Modelling back-end service requests


I’m trying to understand how best to realistically model the maximum load on a back-end service (let’s call it BE). My back-end service is 4 nodes sitting behind a load balancer and is not exposed to the internet. The back-end service has two main clients (let’s call them A and B). A and B are front end web sites sitting on the internet. A has 4 nodes and B has 4 nodes. Each node of A and B is a tomcat web application which uses Apache HttpClient to make types of requests (of type A and B) to the back-end service via the load balancer. HttpClient has a connection pool with max 150 connections.

How would I realistically model the load on BE so it mimics the maximum I could expect in the production environment? I’m thinking that I should create a scenario A, and then inject 4 * 150 users (which will represent the theoretical maximum number of connections I can expect from each of the four A nodes) and replay the types of requests I can expect. Do the same for client B in a scenario B. Point gatling at the load balancer (rather than my individual back-end service nodes), and measure the throughput and response time. From what I understand this is essentially a closed system with a fixed set of concurrent users - is this correct, and is this the best way to load test such a back-end service?

Thanks for your help, and for such a great tool!

Here is another approach. Why not isolate Web and BE to a unit each and run the test to get a lowest common metric on each tier?

Internet → 1 Web (150 con pool max) → 1 BE

If you do this first you will know -

  1. Optimal gatling user load to set in order to max out Web tier connection pool of 150.
  2. See how much head room you will have in BE given Web tier is maxed out with connection.

Once you get this numbers you can add a box each on each tier and compare with the previous run. You will feel much better with this approach given that you have some actual data to make to predict what would be an optimal setting. Also this will help you with capacity planning.

Good luck!


I would configure Gatling HTTP client to have a single client behavior, instead of the default behavior where each virtual user is like a browser with its own connection pool:

Note that, IIRC, Apache HttpClient enqueues requests when there’s no connection available in the pool. If you’re using that, I don’t think you’ll be able to reproduce.

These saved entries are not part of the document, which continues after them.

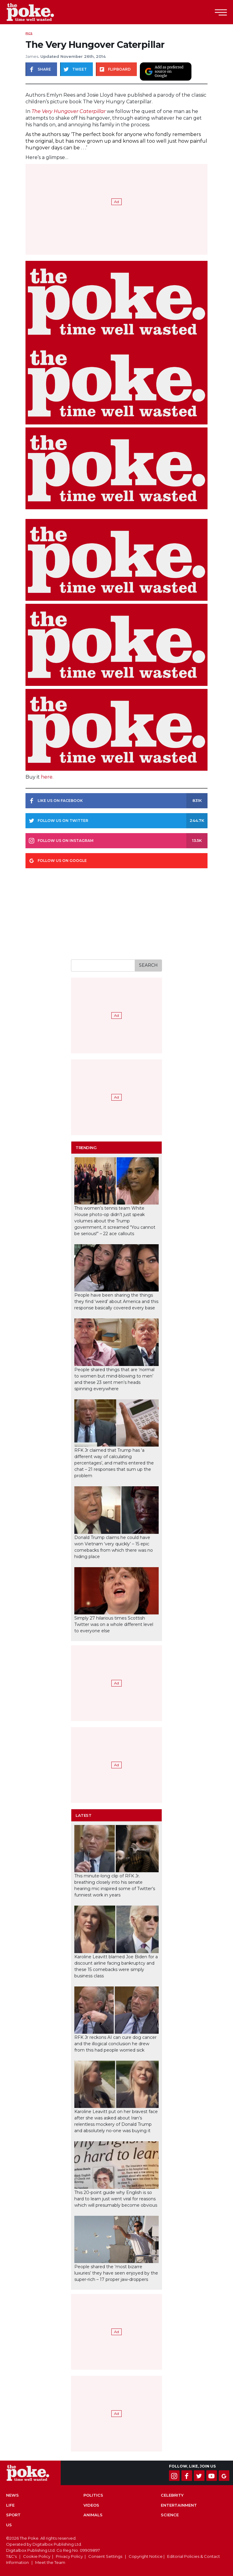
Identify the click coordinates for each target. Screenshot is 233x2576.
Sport (13, 2514)
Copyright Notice (146, 2556)
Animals (93, 2514)
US (9, 2524)
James (31, 56)
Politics (93, 2495)
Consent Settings (105, 2556)
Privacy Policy (69, 2556)
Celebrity (172, 2495)
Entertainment (179, 2505)
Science (170, 2514)
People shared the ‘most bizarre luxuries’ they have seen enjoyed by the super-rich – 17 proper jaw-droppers (116, 2273)
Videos (91, 2505)
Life (10, 2505)
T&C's (11, 2556)
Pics (28, 33)
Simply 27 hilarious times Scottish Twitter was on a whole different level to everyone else (113, 1624)
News (12, 2495)
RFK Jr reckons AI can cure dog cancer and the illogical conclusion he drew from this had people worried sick (115, 2044)
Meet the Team (50, 2562)
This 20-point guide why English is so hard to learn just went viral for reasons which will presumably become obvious (115, 2199)
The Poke (38, 12)
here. (47, 777)
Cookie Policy (36, 2556)
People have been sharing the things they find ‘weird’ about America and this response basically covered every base (116, 1301)
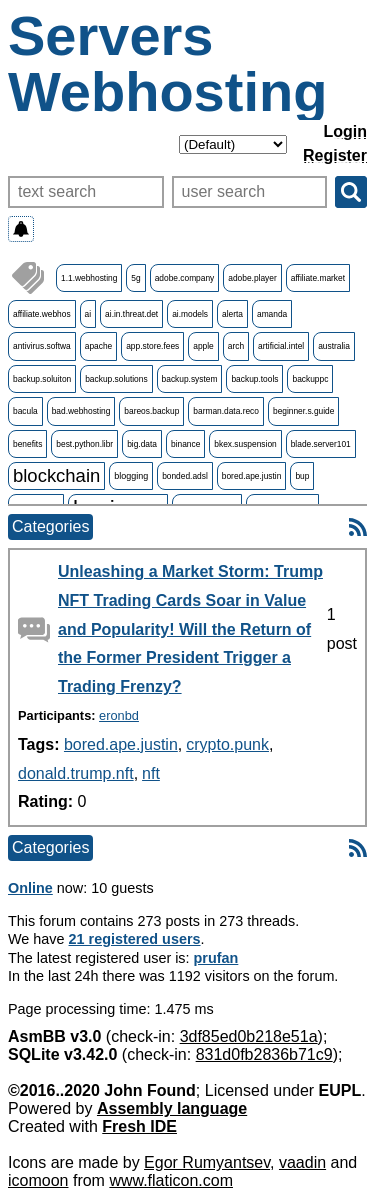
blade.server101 (321, 444)
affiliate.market (318, 278)
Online (30, 888)
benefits (27, 444)
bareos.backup (151, 411)
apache (98, 346)
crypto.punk (227, 744)
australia (334, 346)
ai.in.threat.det (131, 314)
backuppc (310, 379)
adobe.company (185, 278)
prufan (216, 958)
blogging (131, 476)
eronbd (119, 715)
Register (335, 155)
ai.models (190, 314)
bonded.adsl (185, 476)
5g (135, 278)
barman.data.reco (226, 411)
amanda (272, 314)
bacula (25, 411)
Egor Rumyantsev (207, 1162)
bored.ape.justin (252, 476)
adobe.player (252, 278)
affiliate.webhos (42, 314)
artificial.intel (281, 346)
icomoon (38, 1180)
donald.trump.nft (76, 773)
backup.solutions (116, 379)
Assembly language (172, 1108)
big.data (142, 444)
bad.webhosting (81, 411)
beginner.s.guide (303, 411)
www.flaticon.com (171, 1180)
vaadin (302, 1162)
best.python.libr (84, 444)
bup (302, 476)
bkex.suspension (245, 444)
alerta (232, 314)
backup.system (190, 379)
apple (203, 346)
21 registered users (135, 939)
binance (185, 444)
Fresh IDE (139, 1126)
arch (236, 346)
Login (345, 131)
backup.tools (254, 379)
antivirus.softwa (42, 346)
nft (151, 773)
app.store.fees (152, 346)
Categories (50, 526)
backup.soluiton (42, 379)
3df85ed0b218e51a (249, 1036)
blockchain (56, 475)
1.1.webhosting (89, 278)
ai (88, 314)
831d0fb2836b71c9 (264, 1054)
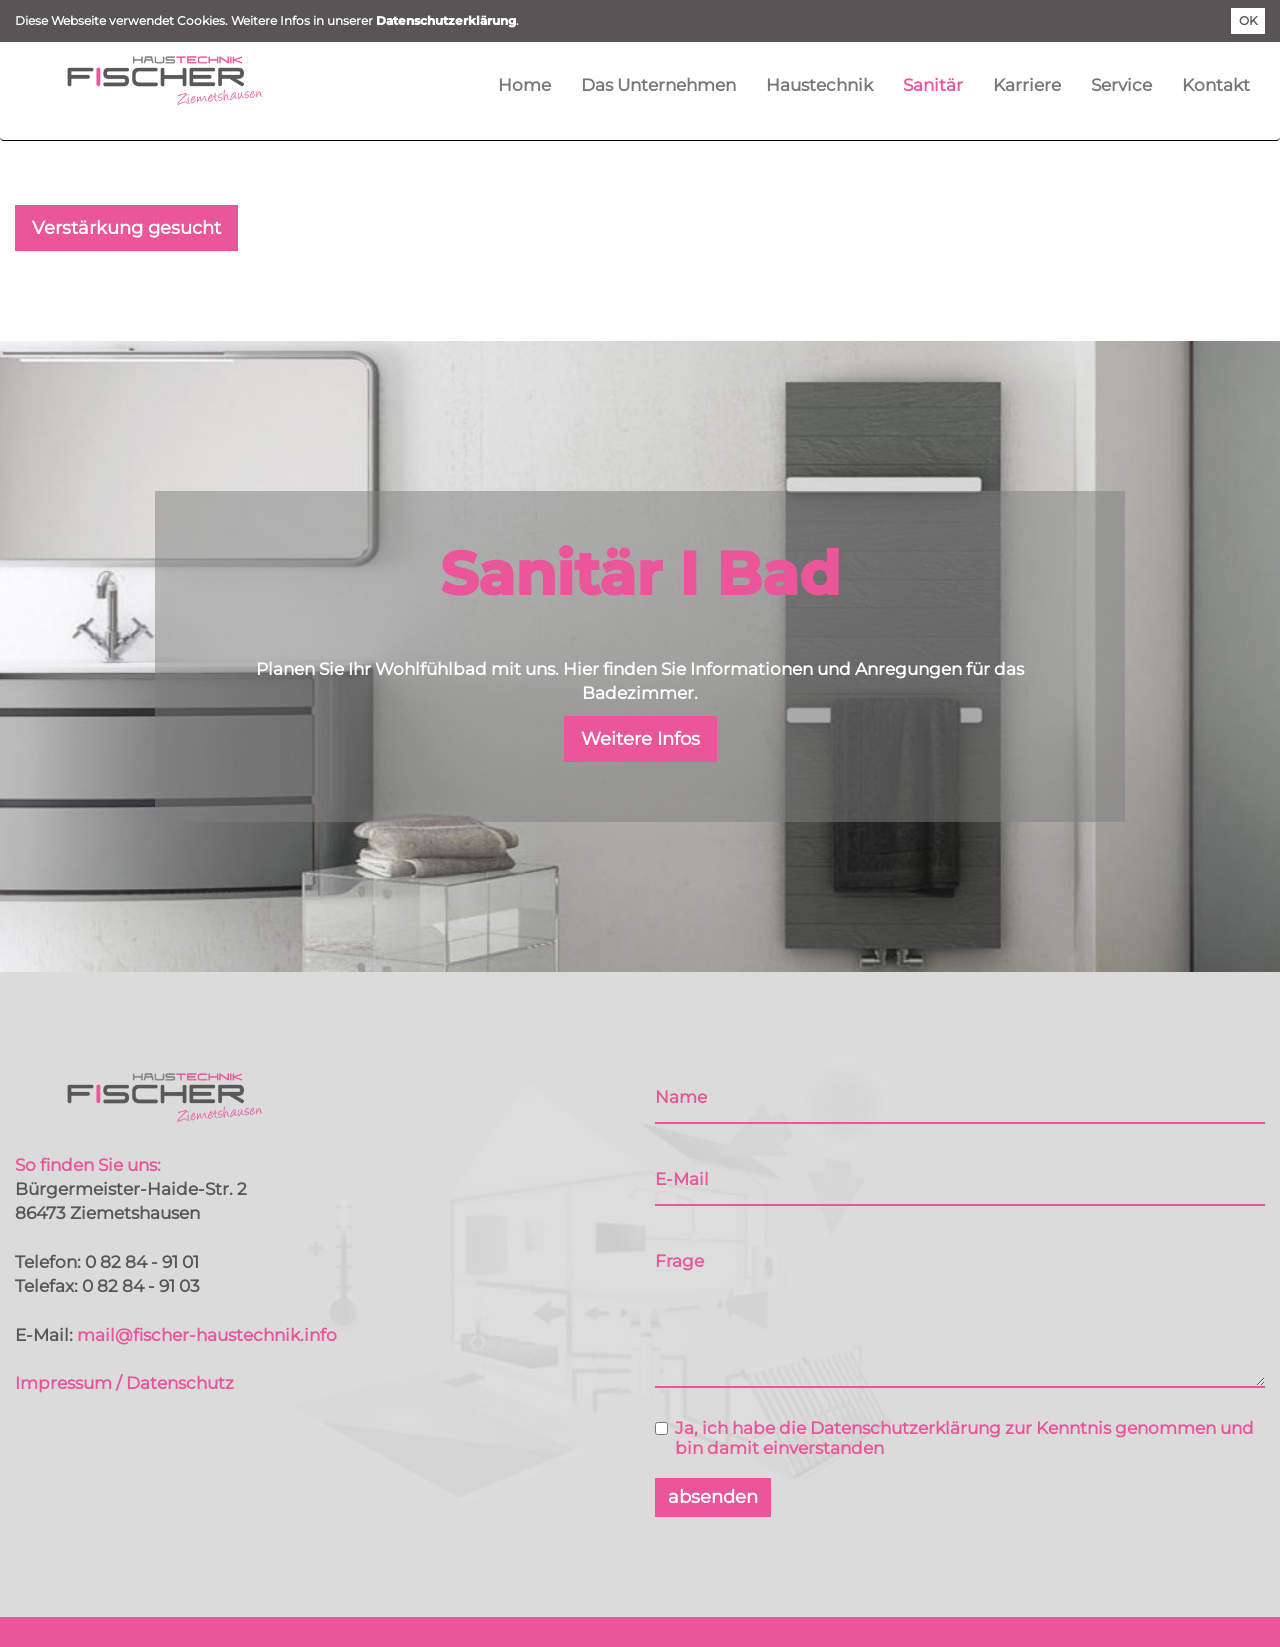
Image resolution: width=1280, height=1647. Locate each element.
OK (1248, 20)
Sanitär (933, 85)
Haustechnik (819, 85)
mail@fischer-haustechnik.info (207, 1335)
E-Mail (682, 1179)
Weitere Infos (640, 739)
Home (524, 85)
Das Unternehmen (658, 85)
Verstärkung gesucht (126, 228)
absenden (713, 1497)
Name (681, 1097)
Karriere (1027, 85)
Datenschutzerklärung (446, 20)
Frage (679, 1261)
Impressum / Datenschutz (124, 1383)
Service (1121, 85)
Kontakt (1216, 85)
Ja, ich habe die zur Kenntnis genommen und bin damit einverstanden (954, 1438)
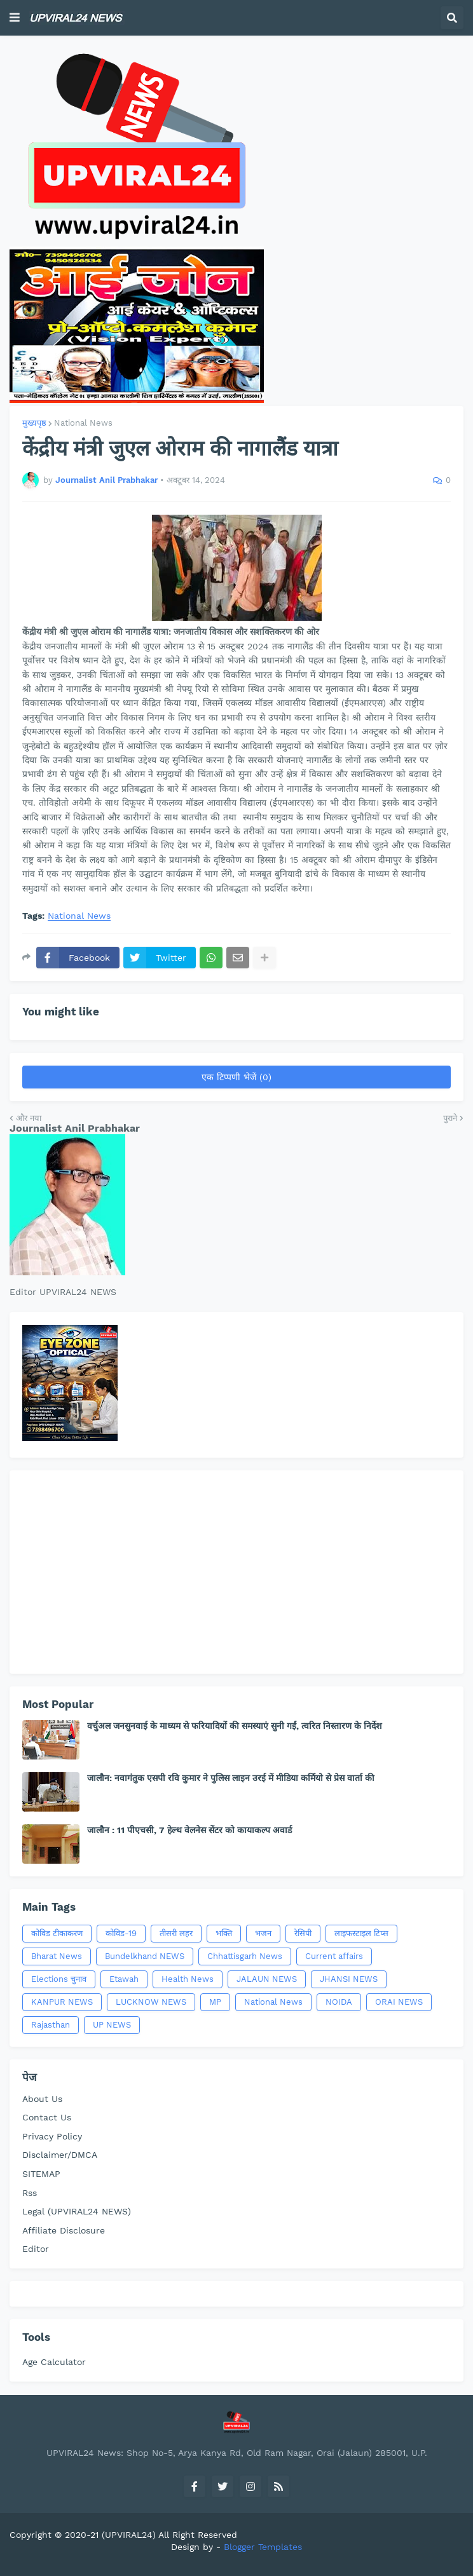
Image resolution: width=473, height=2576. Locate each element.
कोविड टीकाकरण (57, 1933)
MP (215, 2002)
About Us (42, 2099)
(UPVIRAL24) (129, 2535)
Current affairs (334, 1956)
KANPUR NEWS (62, 2002)
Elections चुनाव (58, 1979)
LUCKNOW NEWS (151, 2002)
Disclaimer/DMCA (59, 2155)
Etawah (124, 1979)
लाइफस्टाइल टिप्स (361, 1933)
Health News (187, 1979)
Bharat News (56, 1956)
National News (83, 423)
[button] (14, 17)
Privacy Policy (52, 2136)
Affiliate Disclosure (63, 2230)
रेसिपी (303, 1933)
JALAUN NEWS (266, 1979)
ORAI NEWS (399, 2002)
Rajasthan (50, 2025)
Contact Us (46, 2117)
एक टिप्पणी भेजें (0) (236, 1077)
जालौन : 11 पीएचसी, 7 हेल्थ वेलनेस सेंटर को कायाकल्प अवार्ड (189, 1830)
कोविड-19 (121, 1933)
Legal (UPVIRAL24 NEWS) (76, 2211)
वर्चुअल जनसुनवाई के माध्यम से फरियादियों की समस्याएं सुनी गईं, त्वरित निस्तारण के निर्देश (234, 1726)
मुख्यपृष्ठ (34, 423)
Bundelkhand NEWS (144, 1956)
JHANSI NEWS (349, 1979)
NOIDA (339, 2002)
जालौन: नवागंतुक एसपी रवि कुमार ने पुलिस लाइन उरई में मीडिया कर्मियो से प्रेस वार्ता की (230, 1778)
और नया (28, 1118)
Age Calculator (54, 2362)
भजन (263, 1933)
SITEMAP (41, 2174)
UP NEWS (112, 2025)
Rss (29, 2193)
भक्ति (224, 1933)
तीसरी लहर (176, 1933)
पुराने (450, 1118)
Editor (35, 2249)
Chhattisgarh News (244, 1956)
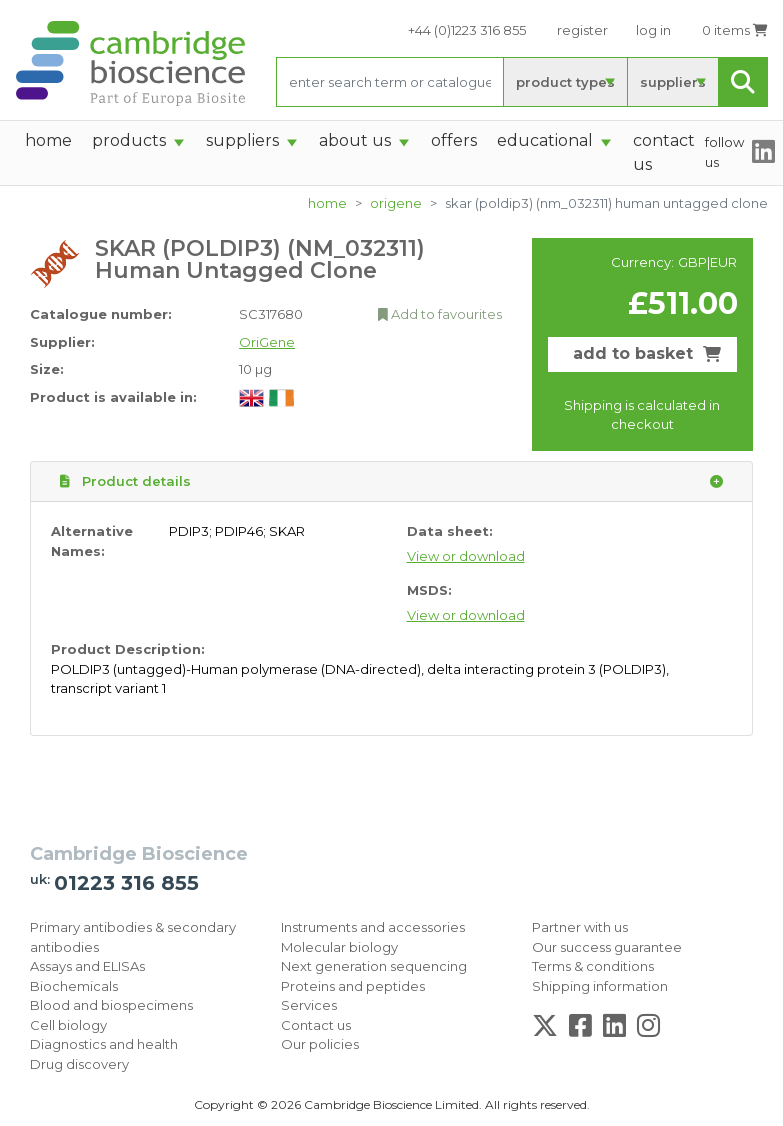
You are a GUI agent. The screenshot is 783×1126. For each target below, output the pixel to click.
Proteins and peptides (353, 986)
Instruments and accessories (373, 927)
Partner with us (580, 927)
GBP (692, 262)
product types (565, 82)
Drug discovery (79, 1064)
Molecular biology (339, 947)
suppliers (673, 82)
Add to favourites (440, 314)
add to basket (647, 353)
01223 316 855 (126, 883)
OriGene (396, 203)
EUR (723, 262)
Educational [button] (545, 140)
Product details (391, 482)
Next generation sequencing (374, 966)
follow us (724, 152)
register (582, 30)
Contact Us (664, 152)
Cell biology (68, 1025)
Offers (454, 140)
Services (309, 1005)
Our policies (320, 1044)
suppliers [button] (242, 140)
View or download (466, 556)
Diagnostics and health (104, 1044)
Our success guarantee (607, 947)
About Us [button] (355, 140)
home (48, 140)
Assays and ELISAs (87, 966)
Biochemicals (74, 986)
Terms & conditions (593, 966)
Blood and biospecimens (111, 1005)
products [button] (129, 140)
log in (653, 30)
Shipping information (600, 986)
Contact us (316, 1025)
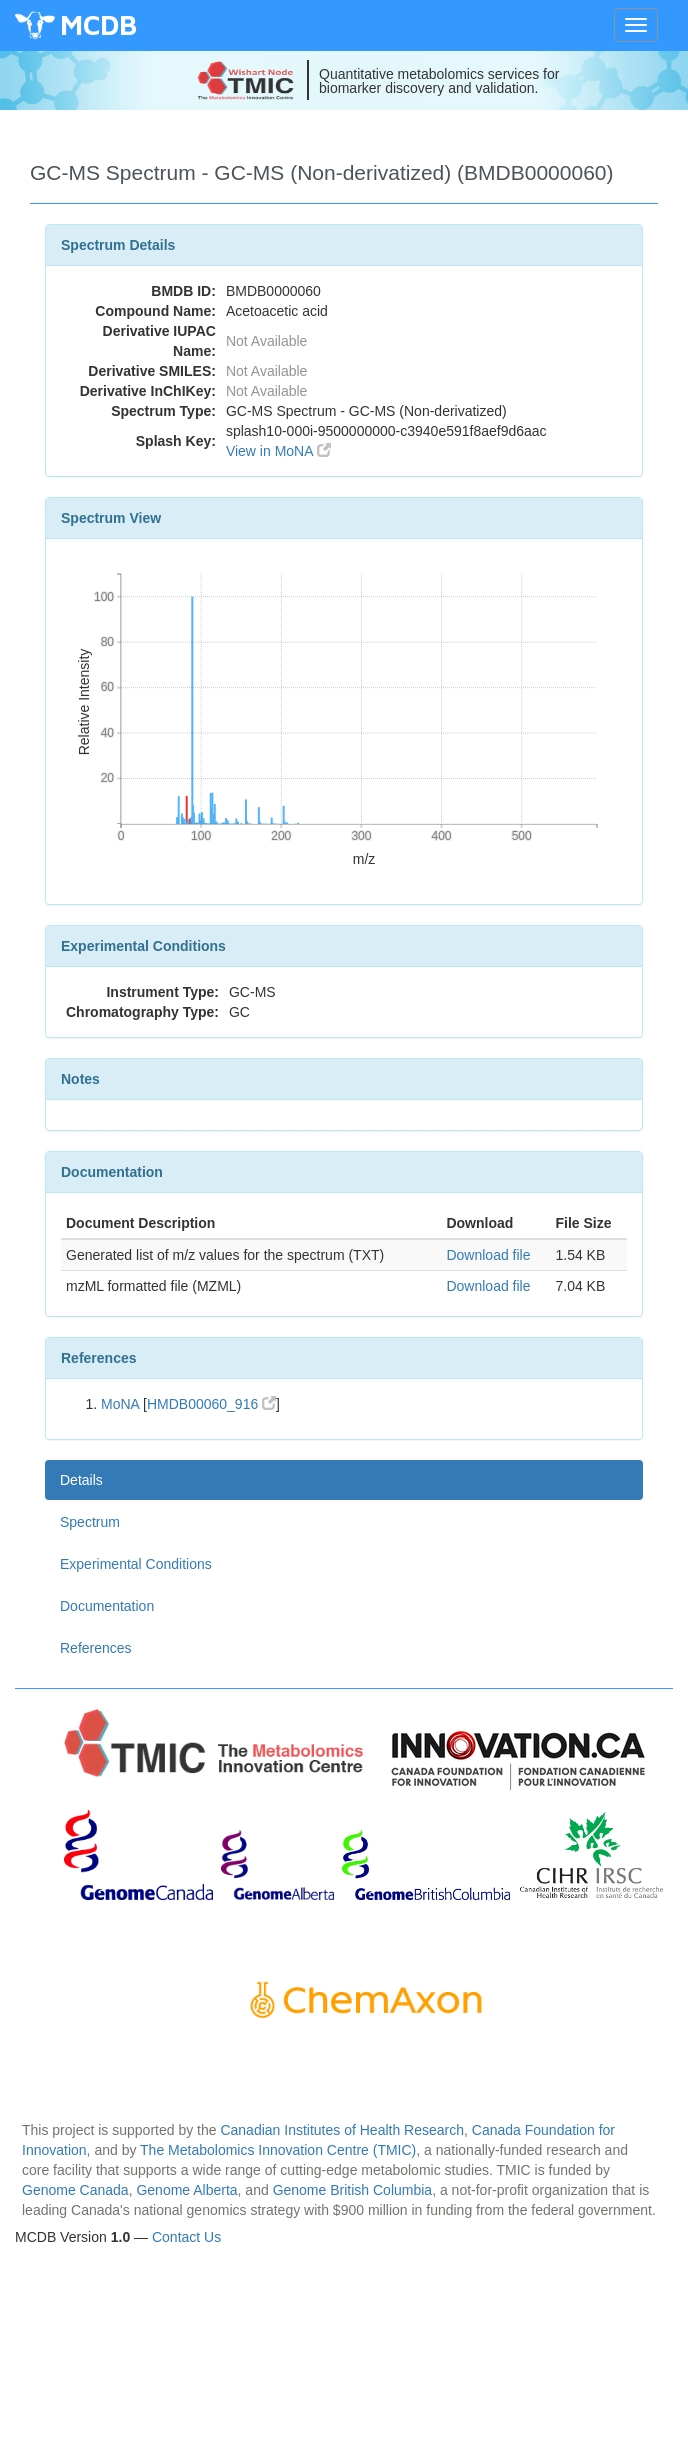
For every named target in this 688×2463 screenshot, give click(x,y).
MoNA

Thanks for the feedback and Stéphane. If all my requests are sent to the same host, what is the difference between:

.maxConnectionsPerHost method (scala DSL)
gatling.conf - gatling.http.ahc.maxConnectionsPerHost

gatling.conf - gatling.http.ahc.maxConnections

The latter two are AsyncHttpClient internals. Their scope is the whole client instance, not virtual users. We should probably stop exposing them.